Monitor Cloud Resources - VishalPatangay/My-devops-repo GitHub Wiki

https://docs.microsoft.com/en-us/learn/modules/cmu-monitor-cloud-resources/

Reliability and availability are the product of careful design, and they must be ensured by constant monitoring that alerts administrators when problems occur (or preferably before they occur). Monitoring is as important in mission-critical solutions deployed to the cloud as the solutions themselves. Without it, you don't know whether a solution is serving its users' needs.

Monitoring can trigger actions such as increasing the number of virtual machines to handle increased workloads or notifying an administrator of a condition that warrants attention. Because it's not reasonable to expect human operators to monitor systems 24x7, monitoring is automated through software. That software can come from third parties, or it can come from the cloud platform itself.

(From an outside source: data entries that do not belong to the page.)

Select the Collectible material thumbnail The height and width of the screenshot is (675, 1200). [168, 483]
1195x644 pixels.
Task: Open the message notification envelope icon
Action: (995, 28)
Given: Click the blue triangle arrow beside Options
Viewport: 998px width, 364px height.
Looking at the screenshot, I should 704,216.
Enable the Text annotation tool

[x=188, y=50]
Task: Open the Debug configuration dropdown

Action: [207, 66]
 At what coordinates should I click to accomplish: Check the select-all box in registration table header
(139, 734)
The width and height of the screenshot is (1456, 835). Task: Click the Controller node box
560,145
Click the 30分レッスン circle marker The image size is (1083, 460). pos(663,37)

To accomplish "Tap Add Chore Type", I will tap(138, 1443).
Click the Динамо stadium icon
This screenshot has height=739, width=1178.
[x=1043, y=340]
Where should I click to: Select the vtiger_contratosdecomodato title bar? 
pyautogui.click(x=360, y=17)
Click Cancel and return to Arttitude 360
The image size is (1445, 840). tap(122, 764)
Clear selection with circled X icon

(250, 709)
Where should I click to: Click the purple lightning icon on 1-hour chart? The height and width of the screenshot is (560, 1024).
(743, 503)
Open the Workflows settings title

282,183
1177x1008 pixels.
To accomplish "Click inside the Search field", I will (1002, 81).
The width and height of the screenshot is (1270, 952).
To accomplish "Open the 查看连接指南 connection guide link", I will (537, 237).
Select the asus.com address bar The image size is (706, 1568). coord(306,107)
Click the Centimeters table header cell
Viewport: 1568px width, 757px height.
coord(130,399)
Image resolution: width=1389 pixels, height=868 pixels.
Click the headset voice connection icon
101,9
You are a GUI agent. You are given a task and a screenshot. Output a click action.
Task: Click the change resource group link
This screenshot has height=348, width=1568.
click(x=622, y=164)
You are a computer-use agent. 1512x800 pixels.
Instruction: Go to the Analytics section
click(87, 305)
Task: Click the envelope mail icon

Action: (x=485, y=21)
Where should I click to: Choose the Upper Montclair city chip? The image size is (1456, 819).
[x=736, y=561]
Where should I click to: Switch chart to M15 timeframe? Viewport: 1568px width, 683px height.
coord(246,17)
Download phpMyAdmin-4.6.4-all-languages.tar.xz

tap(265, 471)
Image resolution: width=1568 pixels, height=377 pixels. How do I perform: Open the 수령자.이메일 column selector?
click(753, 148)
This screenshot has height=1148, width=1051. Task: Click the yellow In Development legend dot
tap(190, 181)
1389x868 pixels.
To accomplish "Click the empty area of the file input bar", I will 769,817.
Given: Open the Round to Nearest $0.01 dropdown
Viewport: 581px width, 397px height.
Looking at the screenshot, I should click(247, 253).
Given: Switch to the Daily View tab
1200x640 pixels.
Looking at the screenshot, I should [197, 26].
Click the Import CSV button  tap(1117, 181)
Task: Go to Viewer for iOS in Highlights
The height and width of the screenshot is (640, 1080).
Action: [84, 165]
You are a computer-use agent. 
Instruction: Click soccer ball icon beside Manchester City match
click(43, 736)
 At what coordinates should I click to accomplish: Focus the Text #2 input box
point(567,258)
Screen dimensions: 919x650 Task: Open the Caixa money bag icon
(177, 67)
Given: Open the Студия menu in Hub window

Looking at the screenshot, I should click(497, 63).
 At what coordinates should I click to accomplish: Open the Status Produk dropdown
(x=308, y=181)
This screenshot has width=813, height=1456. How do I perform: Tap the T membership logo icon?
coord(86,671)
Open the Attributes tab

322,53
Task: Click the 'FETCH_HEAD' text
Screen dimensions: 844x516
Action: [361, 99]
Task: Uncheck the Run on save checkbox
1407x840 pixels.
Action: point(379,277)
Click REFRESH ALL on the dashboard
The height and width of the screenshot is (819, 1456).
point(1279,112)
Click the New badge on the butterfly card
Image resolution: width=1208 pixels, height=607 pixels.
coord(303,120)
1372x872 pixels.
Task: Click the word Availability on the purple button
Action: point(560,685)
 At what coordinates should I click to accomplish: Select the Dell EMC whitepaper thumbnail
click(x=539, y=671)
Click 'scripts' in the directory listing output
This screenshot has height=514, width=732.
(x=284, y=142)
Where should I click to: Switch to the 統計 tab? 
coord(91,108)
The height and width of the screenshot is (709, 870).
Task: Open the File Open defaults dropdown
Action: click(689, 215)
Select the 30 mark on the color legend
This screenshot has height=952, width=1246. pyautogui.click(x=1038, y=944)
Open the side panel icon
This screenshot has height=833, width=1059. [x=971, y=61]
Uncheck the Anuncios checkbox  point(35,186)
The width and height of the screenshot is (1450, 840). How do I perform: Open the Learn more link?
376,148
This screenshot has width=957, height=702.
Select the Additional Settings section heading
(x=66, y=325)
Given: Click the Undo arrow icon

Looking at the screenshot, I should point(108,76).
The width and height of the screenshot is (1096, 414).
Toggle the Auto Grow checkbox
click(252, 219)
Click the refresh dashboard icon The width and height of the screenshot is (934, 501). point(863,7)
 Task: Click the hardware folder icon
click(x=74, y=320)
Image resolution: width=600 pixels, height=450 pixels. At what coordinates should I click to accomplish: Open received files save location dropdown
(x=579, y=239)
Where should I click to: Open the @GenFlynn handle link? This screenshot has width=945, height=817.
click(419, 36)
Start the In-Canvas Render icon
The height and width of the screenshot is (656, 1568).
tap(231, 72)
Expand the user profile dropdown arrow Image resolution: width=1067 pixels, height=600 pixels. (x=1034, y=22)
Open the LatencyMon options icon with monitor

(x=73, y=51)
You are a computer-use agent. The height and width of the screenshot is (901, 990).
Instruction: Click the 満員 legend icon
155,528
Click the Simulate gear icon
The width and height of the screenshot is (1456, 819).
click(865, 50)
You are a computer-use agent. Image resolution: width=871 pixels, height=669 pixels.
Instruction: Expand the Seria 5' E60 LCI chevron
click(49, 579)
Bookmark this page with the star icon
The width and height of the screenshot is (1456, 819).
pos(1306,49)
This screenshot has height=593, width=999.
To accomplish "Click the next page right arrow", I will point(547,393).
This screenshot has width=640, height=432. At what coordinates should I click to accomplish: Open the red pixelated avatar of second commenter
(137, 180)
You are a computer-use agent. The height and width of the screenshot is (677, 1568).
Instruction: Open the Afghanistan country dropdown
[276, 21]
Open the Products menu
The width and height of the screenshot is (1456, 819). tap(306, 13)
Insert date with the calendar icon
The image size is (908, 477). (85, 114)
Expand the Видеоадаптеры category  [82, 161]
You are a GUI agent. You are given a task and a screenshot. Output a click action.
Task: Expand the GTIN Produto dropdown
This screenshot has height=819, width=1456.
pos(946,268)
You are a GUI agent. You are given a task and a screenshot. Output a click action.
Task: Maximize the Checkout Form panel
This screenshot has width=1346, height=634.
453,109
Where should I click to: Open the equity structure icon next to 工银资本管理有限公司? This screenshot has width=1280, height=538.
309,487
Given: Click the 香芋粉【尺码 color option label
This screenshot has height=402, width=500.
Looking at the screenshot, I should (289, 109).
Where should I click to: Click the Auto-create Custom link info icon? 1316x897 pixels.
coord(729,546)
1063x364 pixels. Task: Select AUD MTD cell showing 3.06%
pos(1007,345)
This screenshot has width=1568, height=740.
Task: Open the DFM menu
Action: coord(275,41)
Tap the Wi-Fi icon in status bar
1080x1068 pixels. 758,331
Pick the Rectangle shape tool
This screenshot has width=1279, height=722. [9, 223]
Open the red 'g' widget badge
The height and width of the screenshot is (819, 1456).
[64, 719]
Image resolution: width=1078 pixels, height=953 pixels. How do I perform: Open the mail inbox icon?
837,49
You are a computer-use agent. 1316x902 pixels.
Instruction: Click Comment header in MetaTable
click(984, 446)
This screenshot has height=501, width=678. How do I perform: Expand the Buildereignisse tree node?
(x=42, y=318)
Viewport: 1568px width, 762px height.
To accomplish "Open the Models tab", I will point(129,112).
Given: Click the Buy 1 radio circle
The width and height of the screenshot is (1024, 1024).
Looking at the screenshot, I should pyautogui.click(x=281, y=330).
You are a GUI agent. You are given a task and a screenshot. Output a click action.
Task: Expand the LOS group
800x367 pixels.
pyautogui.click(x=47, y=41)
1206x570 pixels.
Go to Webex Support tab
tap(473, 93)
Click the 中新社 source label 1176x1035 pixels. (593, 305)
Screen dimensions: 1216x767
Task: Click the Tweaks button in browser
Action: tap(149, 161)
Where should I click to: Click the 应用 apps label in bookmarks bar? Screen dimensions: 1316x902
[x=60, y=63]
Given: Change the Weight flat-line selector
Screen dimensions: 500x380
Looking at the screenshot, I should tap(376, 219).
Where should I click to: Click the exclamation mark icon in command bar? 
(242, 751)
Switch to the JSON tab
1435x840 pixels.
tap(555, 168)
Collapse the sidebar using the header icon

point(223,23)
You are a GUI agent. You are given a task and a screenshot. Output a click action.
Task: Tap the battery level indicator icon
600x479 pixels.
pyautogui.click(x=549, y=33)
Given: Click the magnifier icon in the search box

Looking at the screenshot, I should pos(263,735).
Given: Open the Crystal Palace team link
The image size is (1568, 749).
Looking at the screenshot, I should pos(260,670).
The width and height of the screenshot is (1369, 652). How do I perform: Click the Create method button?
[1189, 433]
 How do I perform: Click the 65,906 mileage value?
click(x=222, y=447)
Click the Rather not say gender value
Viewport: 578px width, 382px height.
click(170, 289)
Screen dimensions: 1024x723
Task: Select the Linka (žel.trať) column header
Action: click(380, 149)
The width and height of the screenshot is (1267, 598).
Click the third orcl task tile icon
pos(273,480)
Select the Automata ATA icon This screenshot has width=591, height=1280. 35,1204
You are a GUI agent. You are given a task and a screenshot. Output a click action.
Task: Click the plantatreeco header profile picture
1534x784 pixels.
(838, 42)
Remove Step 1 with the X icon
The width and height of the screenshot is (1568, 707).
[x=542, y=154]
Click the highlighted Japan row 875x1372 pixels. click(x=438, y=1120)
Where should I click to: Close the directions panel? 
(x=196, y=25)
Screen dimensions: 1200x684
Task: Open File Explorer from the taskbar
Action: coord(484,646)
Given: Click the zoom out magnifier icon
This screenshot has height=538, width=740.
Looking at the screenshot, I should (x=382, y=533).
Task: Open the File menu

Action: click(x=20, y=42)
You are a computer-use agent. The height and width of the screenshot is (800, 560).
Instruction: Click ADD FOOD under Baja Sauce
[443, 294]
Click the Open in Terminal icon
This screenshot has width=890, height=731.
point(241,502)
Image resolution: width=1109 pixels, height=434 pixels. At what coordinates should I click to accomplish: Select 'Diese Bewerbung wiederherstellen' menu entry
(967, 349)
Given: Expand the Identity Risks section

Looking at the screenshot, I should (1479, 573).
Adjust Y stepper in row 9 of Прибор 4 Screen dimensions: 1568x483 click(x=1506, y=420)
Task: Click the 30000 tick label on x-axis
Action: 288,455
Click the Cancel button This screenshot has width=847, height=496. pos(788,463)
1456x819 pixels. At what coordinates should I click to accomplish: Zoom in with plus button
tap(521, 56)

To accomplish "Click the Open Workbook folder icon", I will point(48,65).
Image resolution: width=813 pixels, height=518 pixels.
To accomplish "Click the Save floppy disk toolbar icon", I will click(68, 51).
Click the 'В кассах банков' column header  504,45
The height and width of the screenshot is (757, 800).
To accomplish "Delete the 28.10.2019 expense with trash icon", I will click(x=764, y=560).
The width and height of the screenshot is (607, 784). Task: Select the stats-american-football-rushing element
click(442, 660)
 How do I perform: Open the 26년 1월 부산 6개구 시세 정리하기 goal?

Learning objectives Explain the main argument in favor of continual and consistent monitoring and oversight in cloud-based IT systems Describe the three types of quantitative measurements that play a role in monitoring Understand the mechanics of monitoring platforms that utilize agents to collect and report back information Understand the mechanics of monitoring platforms that rely upon pre-existing sources of information such as service logs to analyze performance Understand the metrics that are the most beneficial to monitoring Learn how measurements are used to judge performance levels Describe the justification for problem ticketing Describe what KPIs are and how they differ from metrics Discuss the concept of “everyday remediation”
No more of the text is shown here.